## WHAT NEEDS TO BE DONE
Each entry below needs to be reproduced exactly as given.

## DATA RECORDS
════════════════
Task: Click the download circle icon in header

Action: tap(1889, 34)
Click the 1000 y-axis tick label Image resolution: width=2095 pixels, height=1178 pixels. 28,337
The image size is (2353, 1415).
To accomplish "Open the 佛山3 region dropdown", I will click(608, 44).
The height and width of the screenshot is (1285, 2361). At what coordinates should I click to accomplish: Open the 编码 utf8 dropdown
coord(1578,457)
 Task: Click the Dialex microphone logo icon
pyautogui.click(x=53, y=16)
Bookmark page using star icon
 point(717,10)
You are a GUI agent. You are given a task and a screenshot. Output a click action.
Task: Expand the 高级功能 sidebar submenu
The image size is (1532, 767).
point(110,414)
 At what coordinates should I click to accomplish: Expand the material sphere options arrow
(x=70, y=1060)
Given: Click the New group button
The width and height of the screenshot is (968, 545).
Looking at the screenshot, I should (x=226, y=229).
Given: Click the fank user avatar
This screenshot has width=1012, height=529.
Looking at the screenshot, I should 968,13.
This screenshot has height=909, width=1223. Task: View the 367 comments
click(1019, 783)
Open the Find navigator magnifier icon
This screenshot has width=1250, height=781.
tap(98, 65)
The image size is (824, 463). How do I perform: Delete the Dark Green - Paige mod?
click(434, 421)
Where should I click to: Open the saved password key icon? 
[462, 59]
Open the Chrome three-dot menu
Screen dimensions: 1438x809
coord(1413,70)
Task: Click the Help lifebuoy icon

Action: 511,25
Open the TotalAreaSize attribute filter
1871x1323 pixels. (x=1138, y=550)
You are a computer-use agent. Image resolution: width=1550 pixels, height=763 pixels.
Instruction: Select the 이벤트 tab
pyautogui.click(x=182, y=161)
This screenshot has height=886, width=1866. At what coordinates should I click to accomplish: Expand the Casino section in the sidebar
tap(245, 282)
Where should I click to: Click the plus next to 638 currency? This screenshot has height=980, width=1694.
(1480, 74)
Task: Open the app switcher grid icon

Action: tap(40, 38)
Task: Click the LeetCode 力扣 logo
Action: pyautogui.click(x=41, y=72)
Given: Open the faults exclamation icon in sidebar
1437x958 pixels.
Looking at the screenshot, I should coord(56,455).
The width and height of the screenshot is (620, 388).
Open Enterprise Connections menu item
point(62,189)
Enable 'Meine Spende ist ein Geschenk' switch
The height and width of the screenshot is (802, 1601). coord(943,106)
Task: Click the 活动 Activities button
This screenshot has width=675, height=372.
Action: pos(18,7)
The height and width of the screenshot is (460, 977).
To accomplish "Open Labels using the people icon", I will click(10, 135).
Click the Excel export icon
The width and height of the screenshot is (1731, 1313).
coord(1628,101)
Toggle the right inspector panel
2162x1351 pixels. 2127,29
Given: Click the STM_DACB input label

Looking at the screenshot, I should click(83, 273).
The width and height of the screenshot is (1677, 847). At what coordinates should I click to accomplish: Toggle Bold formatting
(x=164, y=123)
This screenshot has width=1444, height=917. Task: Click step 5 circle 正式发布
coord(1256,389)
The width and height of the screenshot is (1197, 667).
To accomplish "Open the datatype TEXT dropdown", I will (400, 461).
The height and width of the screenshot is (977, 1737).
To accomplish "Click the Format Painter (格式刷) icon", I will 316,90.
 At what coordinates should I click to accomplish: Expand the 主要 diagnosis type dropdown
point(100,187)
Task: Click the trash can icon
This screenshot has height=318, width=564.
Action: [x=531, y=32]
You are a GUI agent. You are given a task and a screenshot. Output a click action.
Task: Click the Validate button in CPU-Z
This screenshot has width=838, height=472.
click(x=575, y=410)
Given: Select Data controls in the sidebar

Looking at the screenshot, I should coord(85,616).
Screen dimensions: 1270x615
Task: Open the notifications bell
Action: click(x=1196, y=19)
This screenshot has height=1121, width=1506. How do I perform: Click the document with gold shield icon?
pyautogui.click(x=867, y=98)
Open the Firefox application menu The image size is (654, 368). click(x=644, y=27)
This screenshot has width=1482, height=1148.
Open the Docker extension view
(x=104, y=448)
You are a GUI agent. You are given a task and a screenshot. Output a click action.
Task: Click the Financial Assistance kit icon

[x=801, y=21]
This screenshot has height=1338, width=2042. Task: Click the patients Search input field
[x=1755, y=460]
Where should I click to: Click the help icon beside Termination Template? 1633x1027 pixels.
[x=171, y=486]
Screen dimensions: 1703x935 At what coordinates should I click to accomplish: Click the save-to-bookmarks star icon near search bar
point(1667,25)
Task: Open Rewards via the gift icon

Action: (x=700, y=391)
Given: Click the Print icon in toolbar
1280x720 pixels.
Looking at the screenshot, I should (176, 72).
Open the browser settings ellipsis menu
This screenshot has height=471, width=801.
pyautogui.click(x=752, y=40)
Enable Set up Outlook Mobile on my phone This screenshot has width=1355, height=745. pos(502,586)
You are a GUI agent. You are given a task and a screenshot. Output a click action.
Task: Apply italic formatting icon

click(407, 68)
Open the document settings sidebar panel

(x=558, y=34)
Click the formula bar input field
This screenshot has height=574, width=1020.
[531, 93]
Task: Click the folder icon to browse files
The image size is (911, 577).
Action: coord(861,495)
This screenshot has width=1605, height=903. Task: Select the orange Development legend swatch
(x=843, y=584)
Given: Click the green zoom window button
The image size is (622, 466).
════════════════
## SOLUTION TO THE PROBLEM
Task: Click the download circle icon in header

Action: tap(1889, 34)
Click the 1000 y-axis tick label Image resolution: width=2095 pixels, height=1178 pixels. 28,337
The image size is (2353, 1415).
To accomplish "Open the 佛山3 region dropdown", I will click(608, 44).
The height and width of the screenshot is (1285, 2361). At what coordinates should I click to accomplish: Open the 编码 utf8 dropdown
coord(1578,457)
 Task: Click the Dialex microphone logo icon
pyautogui.click(x=53, y=16)
Bookmark page using star icon
 point(717,10)
You are a GUI agent. You are given a task and a screenshot. Output a click action.
Task: Expand the 高级功能 sidebar submenu
The image size is (1532, 767).
point(110,414)
 At what coordinates should I click to accomplish: Expand the material sphere options arrow
(x=70, y=1060)
Given: Click the New group button
The width and height of the screenshot is (968, 545).
Looking at the screenshot, I should (x=226, y=229).
Given: Click the fank user avatar
This screenshot has width=1012, height=529.
Looking at the screenshot, I should 968,13.
This screenshot has height=909, width=1223. Task: View the 367 comments
click(1019, 783)
Open the Find navigator magnifier icon
This screenshot has width=1250, height=781.
tap(98, 65)
The image size is (824, 463). How do I perform: Delete the Dark Green - Paige mod?
click(434, 421)
Where should I click to: Open the saved password key icon? 
[462, 59]
Open the Chrome three-dot menu
Screen dimensions: 1438x809
coord(1413,70)
Task: Click the Help lifebuoy icon

Action: 511,25
Open the TotalAreaSize attribute filter
1871x1323 pixels. (x=1138, y=550)
You are a computer-use agent. Image resolution: width=1550 pixels, height=763 pixels.
Instruction: Select the 이벤트 tab
pyautogui.click(x=182, y=161)
This screenshot has height=886, width=1866. At what coordinates should I click to accomplish: Expand the Casino section in the sidebar
tap(245, 282)
Where should I click to: Click the plus next to 638 currency? This screenshot has height=980, width=1694.
(1480, 74)
Task: Open the app switcher grid icon

Action: tap(40, 38)
Task: Click the LeetCode 力扣 logo
Action: pyautogui.click(x=41, y=72)
Given: Open the faults exclamation icon in sidebar
1437x958 pixels.
Looking at the screenshot, I should coord(56,455).
The width and height of the screenshot is (620, 388).
Open Enterprise Connections menu item
point(62,189)
Enable 'Meine Spende ist ein Geschenk' switch
The height and width of the screenshot is (802, 1601). coord(943,106)
Task: Click the 活动 Activities button
This screenshot has width=675, height=372.
Action: pos(18,7)
The height and width of the screenshot is (460, 977).
To accomplish "Open Labels using the people icon", I will click(10, 135).
Click the Excel export icon
The width and height of the screenshot is (1731, 1313).
coord(1628,101)
Toggle the right inspector panel
2162x1351 pixels. 2127,29
Given: Click the STM_DACB input label

Looking at the screenshot, I should click(83, 273).
The width and height of the screenshot is (1677, 847). At what coordinates should I click to accomplish: Toggle Bold formatting
(x=164, y=123)
This screenshot has width=1444, height=917. Task: Click step 5 circle 正式发布
coord(1256,389)
The width and height of the screenshot is (1197, 667).
To accomplish "Open the datatype TEXT dropdown", I will (400, 461).
The height and width of the screenshot is (977, 1737).
To accomplish "Click the Format Painter (格式刷) icon", I will 316,90.
 At what coordinates should I click to accomplish: Expand the 主要 diagnosis type dropdown
point(100,187)
Task: Click the trash can icon
This screenshot has height=318, width=564.
Action: [x=531, y=32]
You are a GUI agent. You are given a task and a screenshot. Output a click action.
Task: Click the Validate button in CPU-Z
This screenshot has width=838, height=472.
click(x=575, y=410)
Given: Select Data controls in the sidebar

Looking at the screenshot, I should coord(85,616).
Screen dimensions: 1270x615
Task: Open the notifications bell
Action: click(x=1196, y=19)
This screenshot has height=1121, width=1506. How do I perform: Click the document with gold shield icon?
pyautogui.click(x=867, y=98)
Open the Firefox application menu The image size is (654, 368). click(x=644, y=27)
This screenshot has width=1482, height=1148.
Open the Docker extension view
(x=104, y=448)
You are a GUI agent. You are given a task and a screenshot. Output a click action.
Task: Click the Financial Assistance kit icon

[x=801, y=21]
This screenshot has height=1338, width=2042. Task: Click the patients Search input field
[x=1755, y=460]
Where should I click to: Click the help icon beside Termination Template? 1633x1027 pixels.
[x=171, y=486]
Screen dimensions: 1703x935 At what coordinates should I click to accomplish: Click the save-to-bookmarks star icon near search bar
point(1667,25)
Task: Open Rewards via the gift icon

Action: (x=700, y=391)
Given: Click the Print icon in toolbar
1280x720 pixels.
Looking at the screenshot, I should (176, 72).
Open the browser settings ellipsis menu
This screenshot has height=471, width=801.
pyautogui.click(x=752, y=40)
Enable Set up Outlook Mobile on my phone This screenshot has width=1355, height=745. pos(502,586)
You are a GUI agent. You are given a task and a screenshot. Output a click action.
Task: Apply italic formatting icon

click(407, 68)
Open the document settings sidebar panel

(x=558, y=34)
Click the formula bar input field
This screenshot has height=574, width=1020.
[531, 93]
Task: Click the folder icon to browse files
The image size is (911, 577).
Action: coord(861,495)
This screenshot has width=1605, height=903. Task: Select the orange Development legend swatch
(x=843, y=584)
Given: Click the green zoom window button
The image size is (622, 466).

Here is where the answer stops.